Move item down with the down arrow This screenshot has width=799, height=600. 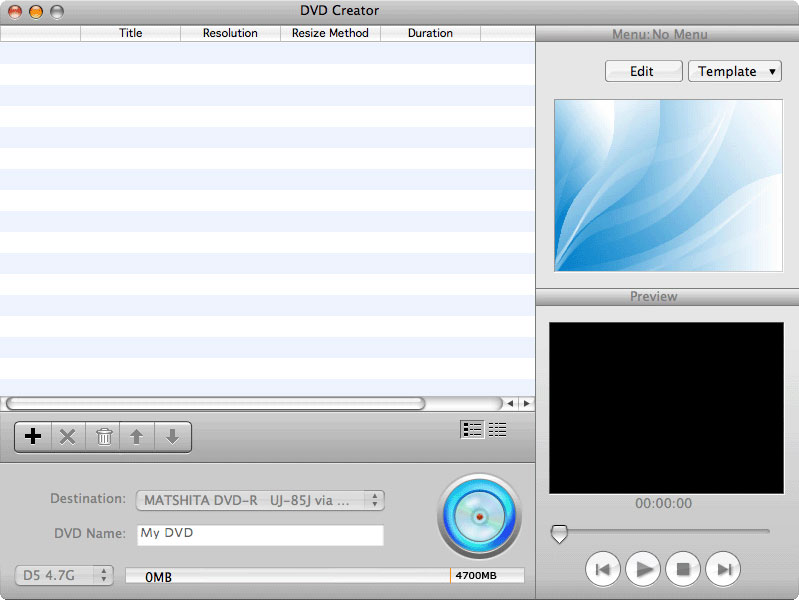(172, 437)
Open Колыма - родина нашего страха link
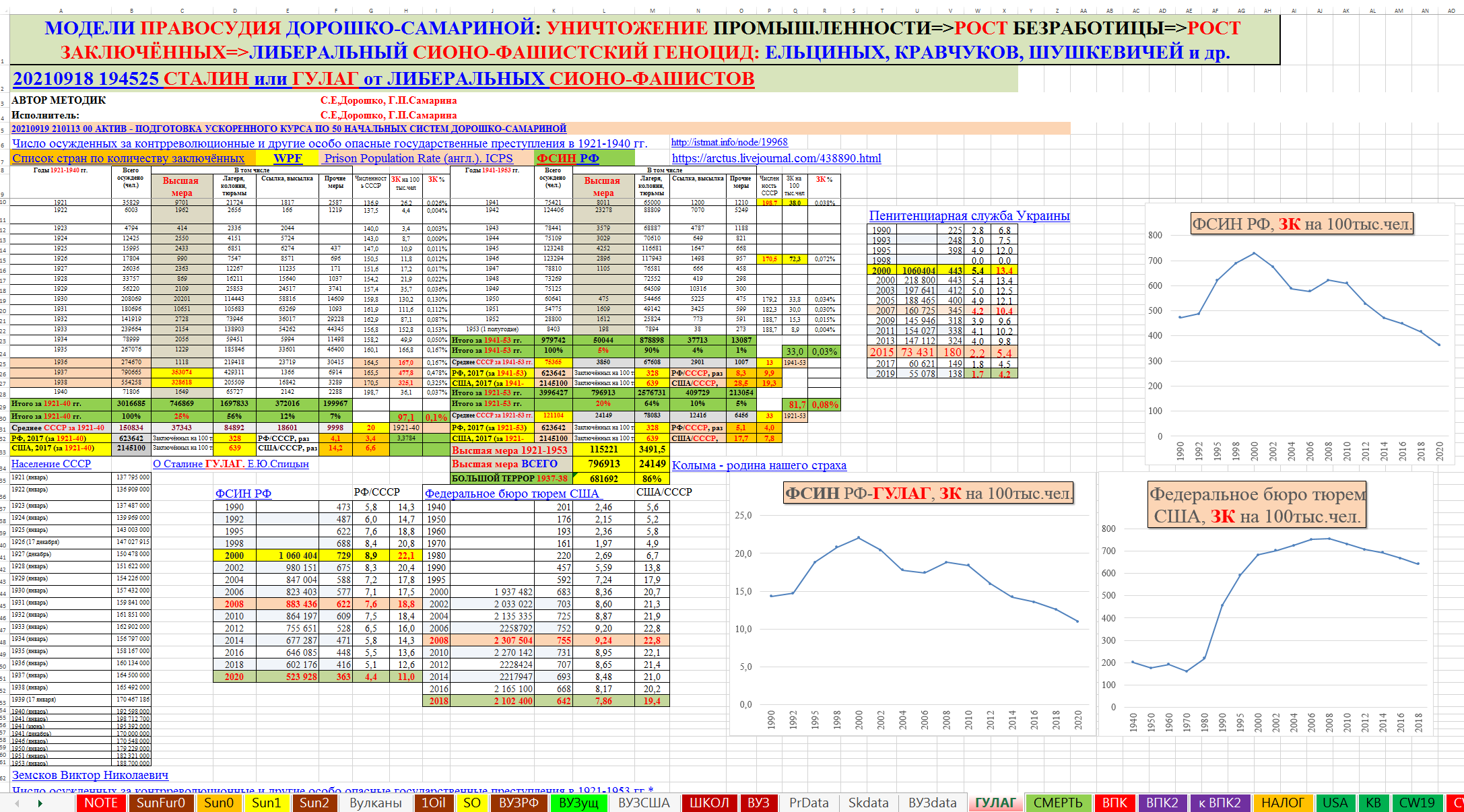The width and height of the screenshot is (1464, 812). [759, 465]
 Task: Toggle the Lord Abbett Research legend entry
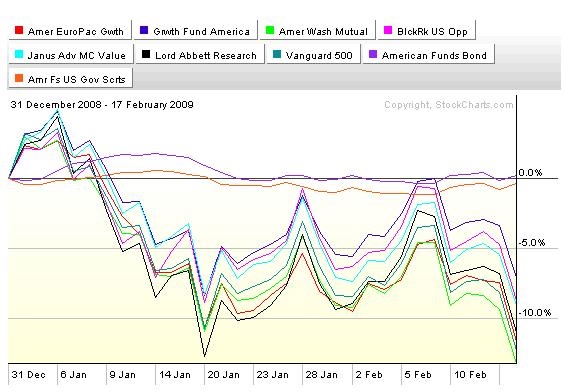point(200,54)
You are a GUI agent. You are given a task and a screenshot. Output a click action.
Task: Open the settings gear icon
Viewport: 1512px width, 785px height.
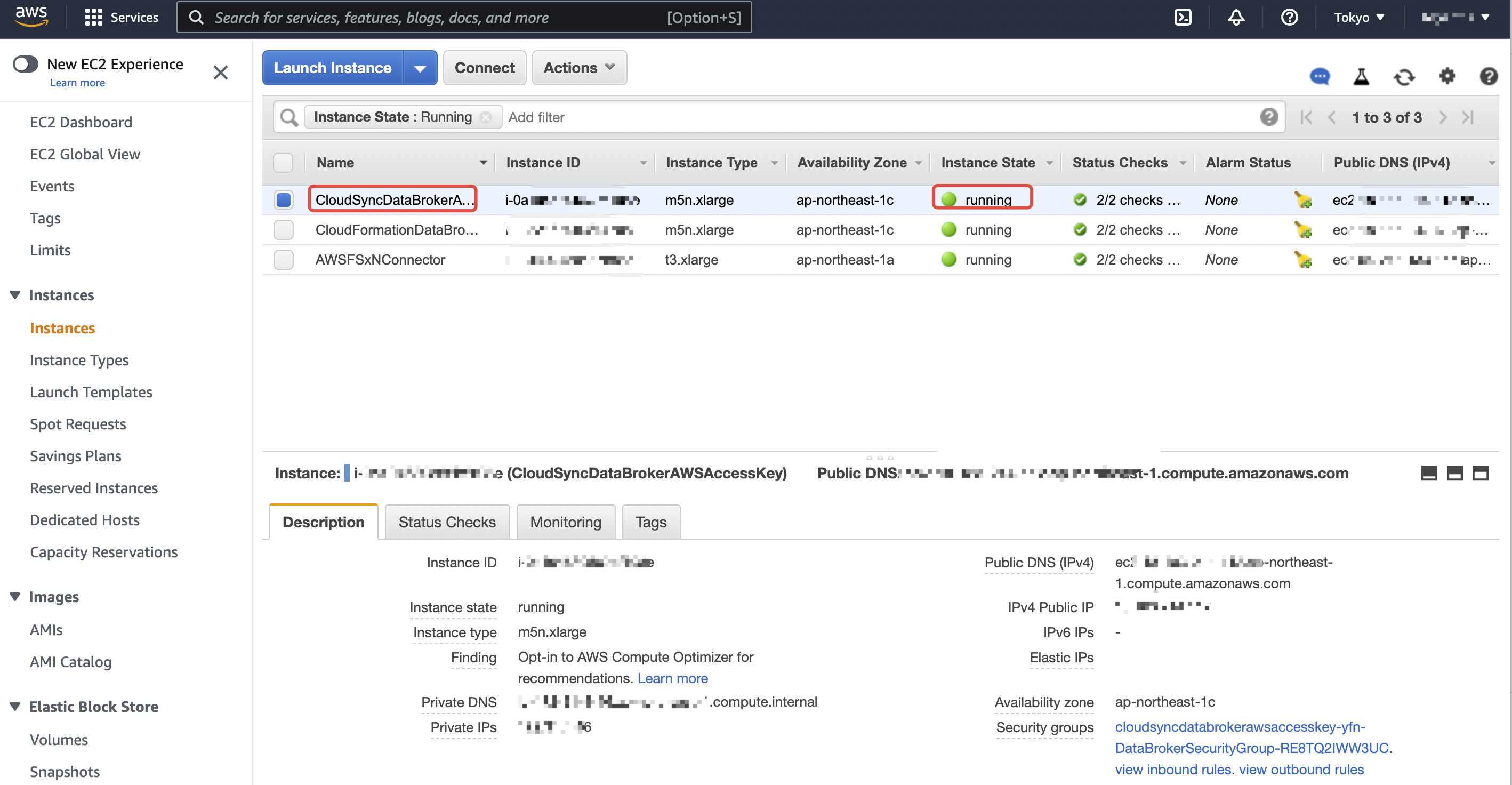tap(1447, 76)
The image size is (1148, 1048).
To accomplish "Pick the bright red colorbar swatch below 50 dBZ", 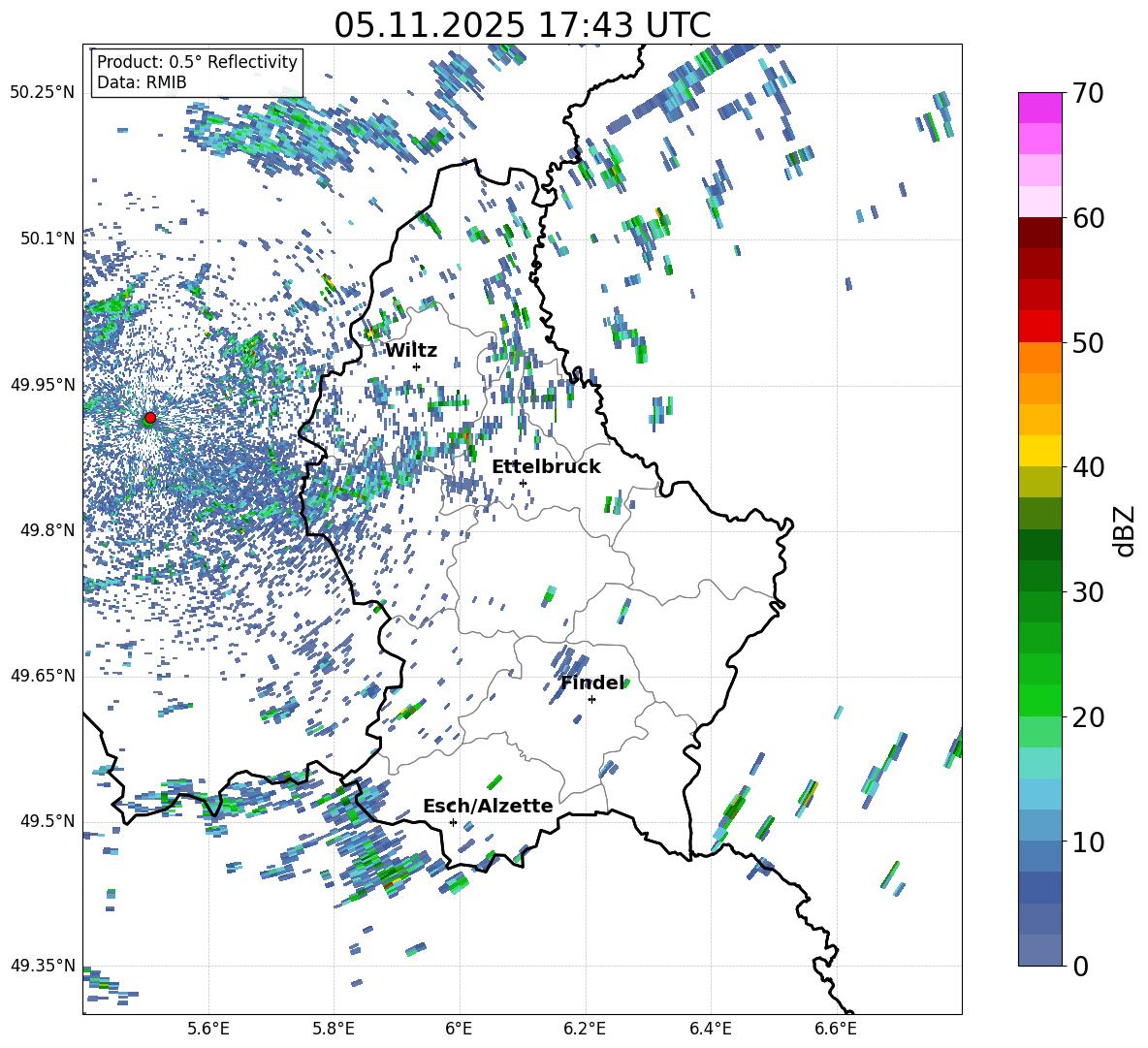I will 1040,326.
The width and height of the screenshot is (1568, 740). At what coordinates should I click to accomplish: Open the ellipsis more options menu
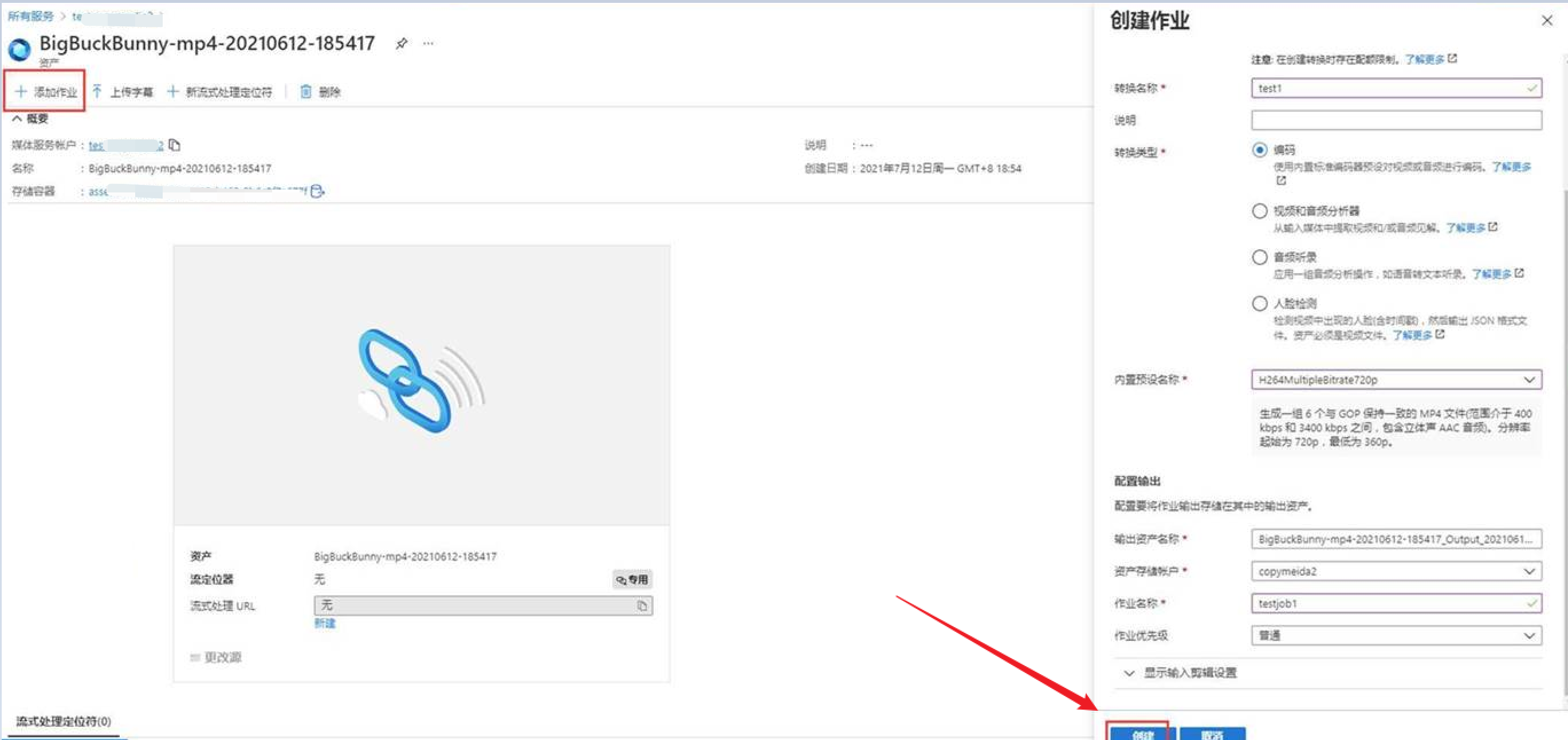(429, 44)
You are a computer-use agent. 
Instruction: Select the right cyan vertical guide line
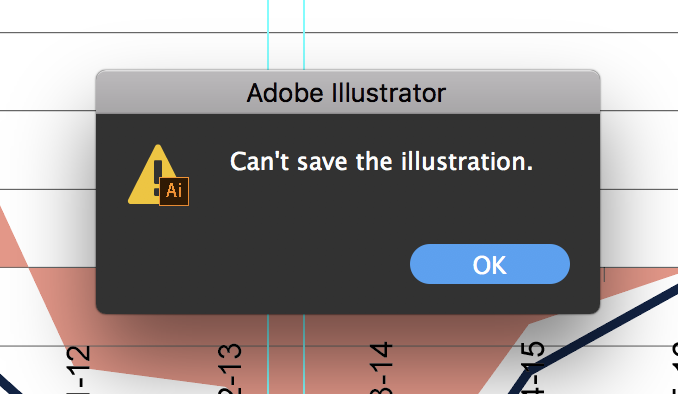coord(304,35)
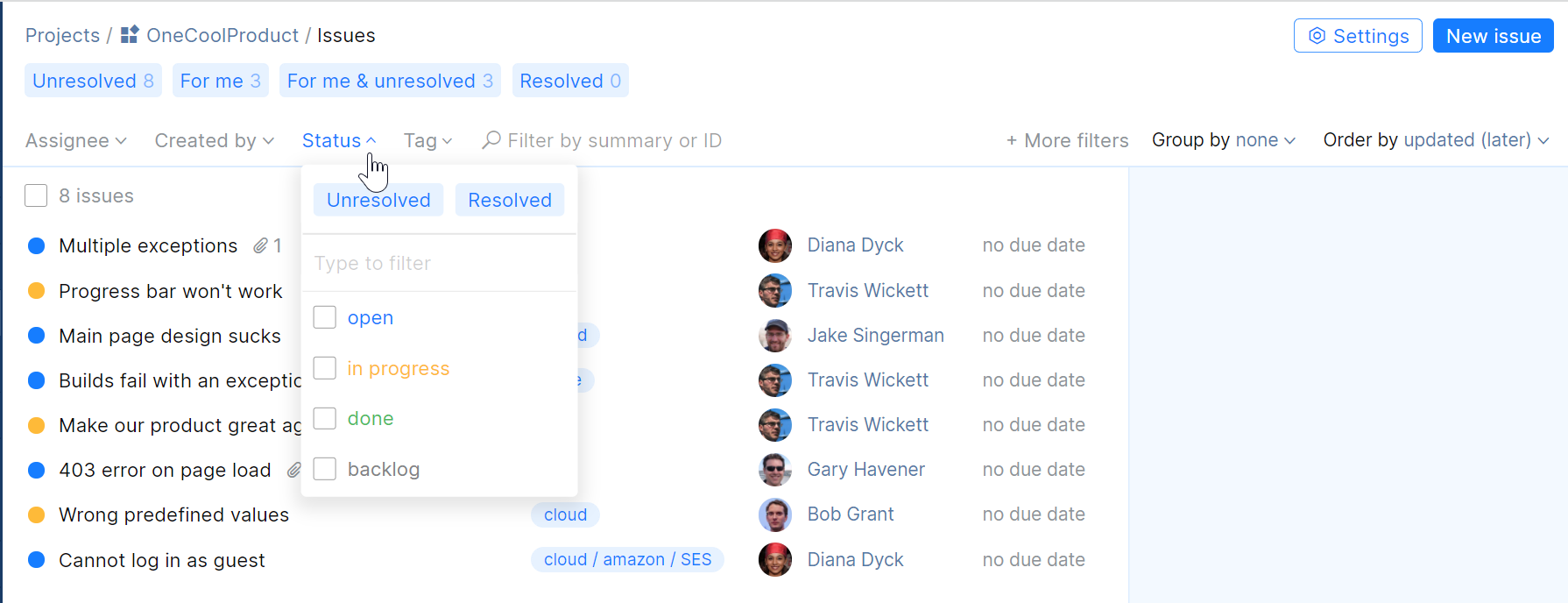1568x603 pixels.
Task: Click Diana Dyck's avatar on Multiple exceptions
Action: (775, 246)
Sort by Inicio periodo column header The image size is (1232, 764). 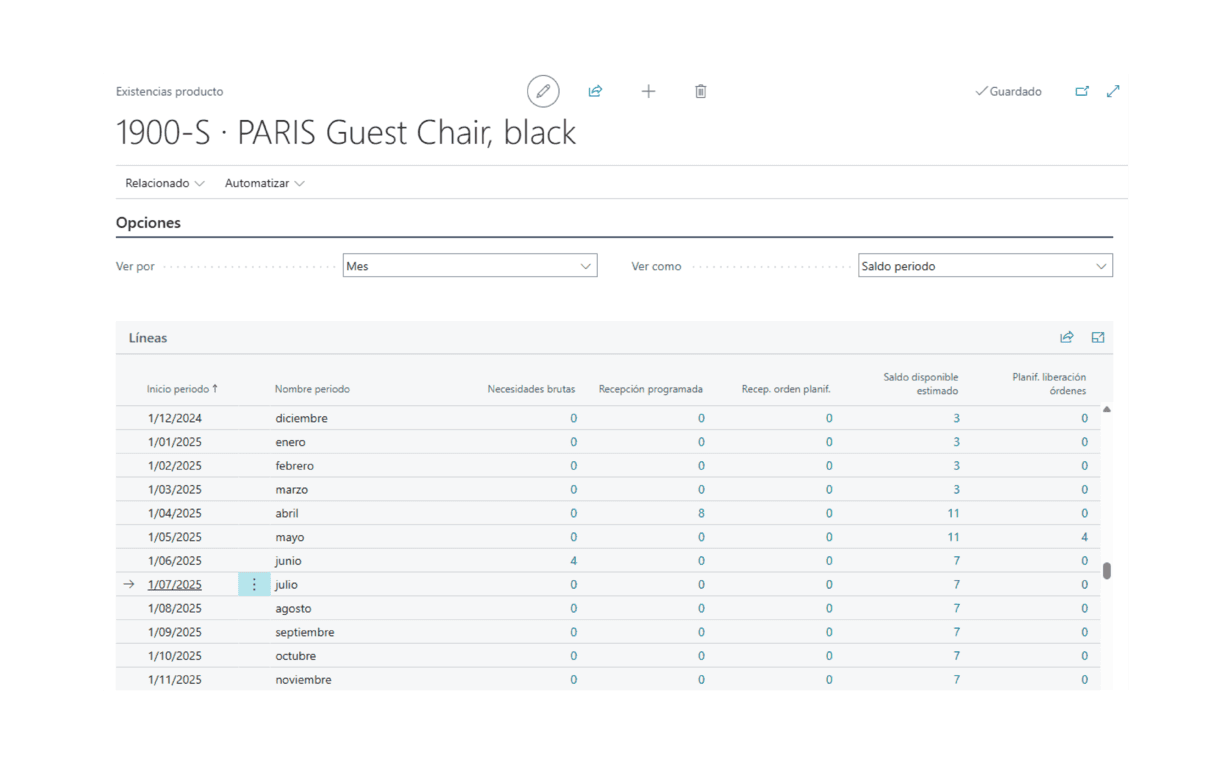[x=181, y=389]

◆ ◆ ◆

## Objectif de l'exercice
Peux-tu recopier à l'identique les lignes du matériel ci-dessus, de la ligne contenant « Open Колыма - родина нашего страха link » à celle contenant « point(200,54) », en omettant les images ?

## Corrigé de l'exercice
Open Колыма - родина нашего страха link
The width and height of the screenshot is (1464, 812). [759, 465]
 Task: Toggle the Lord Abbett Research legend entry
point(200,54)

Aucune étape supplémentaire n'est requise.